= Exercise aim =
Only an exact copy of the records below will serve as the answer.

(Given data)

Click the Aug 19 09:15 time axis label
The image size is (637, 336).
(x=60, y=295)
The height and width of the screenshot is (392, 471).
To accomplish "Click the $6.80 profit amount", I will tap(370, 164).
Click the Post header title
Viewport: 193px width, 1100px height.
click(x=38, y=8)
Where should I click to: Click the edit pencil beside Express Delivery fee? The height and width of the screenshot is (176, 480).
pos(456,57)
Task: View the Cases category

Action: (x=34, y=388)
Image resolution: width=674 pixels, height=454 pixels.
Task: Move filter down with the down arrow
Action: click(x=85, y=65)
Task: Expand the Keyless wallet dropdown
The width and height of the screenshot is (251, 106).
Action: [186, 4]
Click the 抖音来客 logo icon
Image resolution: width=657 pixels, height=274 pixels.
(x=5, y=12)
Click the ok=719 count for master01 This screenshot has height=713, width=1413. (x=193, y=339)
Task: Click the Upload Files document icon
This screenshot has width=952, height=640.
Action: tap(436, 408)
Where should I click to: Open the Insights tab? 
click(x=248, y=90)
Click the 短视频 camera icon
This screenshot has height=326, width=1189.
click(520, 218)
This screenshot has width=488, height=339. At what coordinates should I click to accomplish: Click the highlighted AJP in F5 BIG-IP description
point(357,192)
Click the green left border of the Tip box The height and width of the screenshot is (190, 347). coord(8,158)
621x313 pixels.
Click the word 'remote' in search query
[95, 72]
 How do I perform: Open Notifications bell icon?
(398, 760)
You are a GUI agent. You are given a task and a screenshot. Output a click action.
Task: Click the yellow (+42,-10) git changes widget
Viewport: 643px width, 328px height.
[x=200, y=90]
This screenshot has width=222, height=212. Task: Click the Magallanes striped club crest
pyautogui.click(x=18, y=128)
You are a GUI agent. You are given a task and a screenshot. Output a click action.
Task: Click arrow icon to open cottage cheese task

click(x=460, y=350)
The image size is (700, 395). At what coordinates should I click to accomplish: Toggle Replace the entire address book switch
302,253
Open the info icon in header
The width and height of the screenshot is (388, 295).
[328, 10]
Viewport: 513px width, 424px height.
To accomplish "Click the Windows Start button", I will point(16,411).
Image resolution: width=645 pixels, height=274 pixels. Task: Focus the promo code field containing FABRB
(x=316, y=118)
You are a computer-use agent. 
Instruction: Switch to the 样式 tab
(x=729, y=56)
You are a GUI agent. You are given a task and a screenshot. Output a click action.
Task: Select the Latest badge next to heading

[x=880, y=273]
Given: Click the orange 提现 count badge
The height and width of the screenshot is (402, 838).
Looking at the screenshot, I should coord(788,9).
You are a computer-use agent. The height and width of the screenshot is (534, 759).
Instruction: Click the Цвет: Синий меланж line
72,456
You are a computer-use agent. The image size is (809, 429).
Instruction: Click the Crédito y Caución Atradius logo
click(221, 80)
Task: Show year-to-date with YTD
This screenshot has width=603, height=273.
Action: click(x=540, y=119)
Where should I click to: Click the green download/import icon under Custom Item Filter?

(End Given data)

= Written response =
Click the Aug 19 09:15 time axis label
The image size is (637, 336).
(x=60, y=295)
The height and width of the screenshot is (392, 471).
To accomplish "Click the $6.80 profit amount", I will tap(370, 164).
Click the Post header title
Viewport: 193px width, 1100px height.
click(x=38, y=8)
Where should I click to: Click the edit pencil beside Express Delivery fee? The height and width of the screenshot is (176, 480).
pos(456,57)
Task: View the Cases category

Action: (x=34, y=388)
Image resolution: width=674 pixels, height=454 pixels.
Task: Move filter down with the down arrow
Action: click(x=85, y=65)
Task: Expand the Keyless wallet dropdown
The width and height of the screenshot is (251, 106).
Action: [186, 4]
Click the 抖音来客 logo icon
Image resolution: width=657 pixels, height=274 pixels.
(x=5, y=12)
Click the ok=719 count for master01 This screenshot has height=713, width=1413. (x=193, y=339)
Task: Click the Upload Files document icon
This screenshot has width=952, height=640.
Action: tap(436, 408)
Where should I click to: Open the Insights tab? 
click(x=248, y=90)
Click the 短视频 camera icon
This screenshot has height=326, width=1189.
click(520, 218)
This screenshot has width=488, height=339. At what coordinates should I click to accomplish: Click the highlighted AJP in F5 BIG-IP description
point(357,192)
Click the green left border of the Tip box The height and width of the screenshot is (190, 347). coord(8,158)
621x313 pixels.
Click the word 'remote' in search query
[95, 72]
 How do I perform: Open Notifications bell icon?
(398, 760)
You are a GUI agent. You are given a task and a screenshot. Output a click action.
Task: Click the yellow (+42,-10) git changes widget
Viewport: 643px width, 328px height.
[x=200, y=90]
This screenshot has width=222, height=212. Task: Click the Magallanes striped club crest
pyautogui.click(x=18, y=128)
You are a GUI agent. You are given a task and a screenshot. Output a click action.
Task: Click arrow icon to open cottage cheese task

click(x=460, y=350)
The image size is (700, 395). At what coordinates should I click to accomplish: Toggle Replace the entire address book switch
302,253
Open the info icon in header
The width and height of the screenshot is (388, 295).
[328, 10]
Viewport: 513px width, 424px height.
To accomplish "Click the Windows Start button", I will point(16,411).
Image resolution: width=645 pixels, height=274 pixels. Task: Focus the promo code field containing FABRB
(x=316, y=118)
You are a computer-use agent. 
Instruction: Switch to the 样式 tab
(x=729, y=56)
You are a GUI agent. You are given a task and a screenshot. Output a click action.
Task: Select the Latest badge next to heading

[x=880, y=273]
Given: Click the orange 提现 count badge
The height and width of the screenshot is (402, 838).
Looking at the screenshot, I should coord(788,9).
You are a computer-use agent. The height and width of the screenshot is (534, 759).
Instruction: Click the Цвет: Синий меланж line
72,456
You are a computer-use agent. The image size is (809, 429).
Instruction: Click the Crédito y Caución Atradius logo
click(221, 80)
Task: Show year-to-date with YTD
This screenshot has width=603, height=273.
Action: click(x=540, y=119)
Where should I click to: Click the green download/import icon under Custom Item Filter?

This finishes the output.